===== Data section =====

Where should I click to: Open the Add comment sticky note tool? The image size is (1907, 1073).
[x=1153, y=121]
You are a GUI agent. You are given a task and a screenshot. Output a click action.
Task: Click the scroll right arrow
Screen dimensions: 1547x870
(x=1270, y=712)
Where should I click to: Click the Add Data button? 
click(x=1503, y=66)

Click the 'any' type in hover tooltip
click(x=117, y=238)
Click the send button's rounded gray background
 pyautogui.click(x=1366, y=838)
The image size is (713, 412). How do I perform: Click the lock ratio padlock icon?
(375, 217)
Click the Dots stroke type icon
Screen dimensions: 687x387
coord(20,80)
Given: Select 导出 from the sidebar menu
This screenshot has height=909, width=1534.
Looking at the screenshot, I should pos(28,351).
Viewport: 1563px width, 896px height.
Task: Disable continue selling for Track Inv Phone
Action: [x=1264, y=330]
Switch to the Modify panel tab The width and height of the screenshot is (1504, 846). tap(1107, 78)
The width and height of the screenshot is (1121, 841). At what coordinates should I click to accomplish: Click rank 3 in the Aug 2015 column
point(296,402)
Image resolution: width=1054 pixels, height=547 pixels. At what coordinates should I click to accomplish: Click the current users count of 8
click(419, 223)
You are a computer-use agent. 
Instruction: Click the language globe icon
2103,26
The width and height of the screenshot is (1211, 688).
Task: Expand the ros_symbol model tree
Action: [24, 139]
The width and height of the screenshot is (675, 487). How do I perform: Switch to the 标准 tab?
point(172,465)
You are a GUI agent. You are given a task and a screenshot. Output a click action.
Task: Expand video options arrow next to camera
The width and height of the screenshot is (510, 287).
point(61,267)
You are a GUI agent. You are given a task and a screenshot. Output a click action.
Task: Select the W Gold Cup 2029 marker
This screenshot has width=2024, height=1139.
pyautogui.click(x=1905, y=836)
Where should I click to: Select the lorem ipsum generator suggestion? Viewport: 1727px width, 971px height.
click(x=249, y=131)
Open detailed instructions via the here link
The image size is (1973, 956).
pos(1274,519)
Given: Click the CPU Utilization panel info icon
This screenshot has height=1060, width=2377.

=====

» What you have to do
Copy every record above verbatim and in full.

» Solution
Where should I click to: Open the Add comment sticky note tool? The image size is (1907, 1073).
[x=1153, y=121]
You are a GUI agent. You are given a task and a screenshot. Output a click action.
Task: Click the scroll right arrow
Screen dimensions: 1547x870
(x=1270, y=712)
Where should I click to: Click the Add Data button? 
click(x=1503, y=66)

Click the 'any' type in hover tooltip
click(x=117, y=238)
Click the send button's rounded gray background
 pyautogui.click(x=1366, y=838)
The image size is (713, 412). How do I perform: Click the lock ratio padlock icon?
(375, 217)
Click the Dots stroke type icon
Screen dimensions: 687x387
coord(20,80)
Given: Select 导出 from the sidebar menu
This screenshot has height=909, width=1534.
Looking at the screenshot, I should pos(28,351).
Viewport: 1563px width, 896px height.
Task: Disable continue selling for Track Inv Phone
Action: [x=1264, y=330]
Switch to the Modify panel tab The width and height of the screenshot is (1504, 846). tap(1107, 78)
The width and height of the screenshot is (1121, 841). At what coordinates should I click to accomplish: Click rank 3 in the Aug 2015 column
point(296,402)
Image resolution: width=1054 pixels, height=547 pixels. At what coordinates should I click to accomplish: Click the current users count of 8
click(419, 223)
You are a computer-use agent. 
Instruction: Click the language globe icon
2103,26
The width and height of the screenshot is (1211, 688).
Task: Expand the ros_symbol model tree
Action: [24, 139]
The width and height of the screenshot is (675, 487). How do I perform: Switch to the 标准 tab?
point(172,465)
You are a GUI agent. You are given a task and a screenshot. Output a click action.
Task: Expand video options arrow next to camera
The width and height of the screenshot is (510, 287).
point(61,267)
You are a GUI agent. You are given a task and a screenshot. Output a click action.
Task: Select the W Gold Cup 2029 marker
This screenshot has width=2024, height=1139.
pyautogui.click(x=1905, y=836)
Where should I click to: Select the lorem ipsum generator suggestion? Viewport: 1727px width, 971px height.
click(x=249, y=131)
Open detailed instructions via the here link
The image size is (1973, 956).
pos(1274,519)
Given: Click the CPU Utilization panel info icon
This screenshot has height=1060, width=2377.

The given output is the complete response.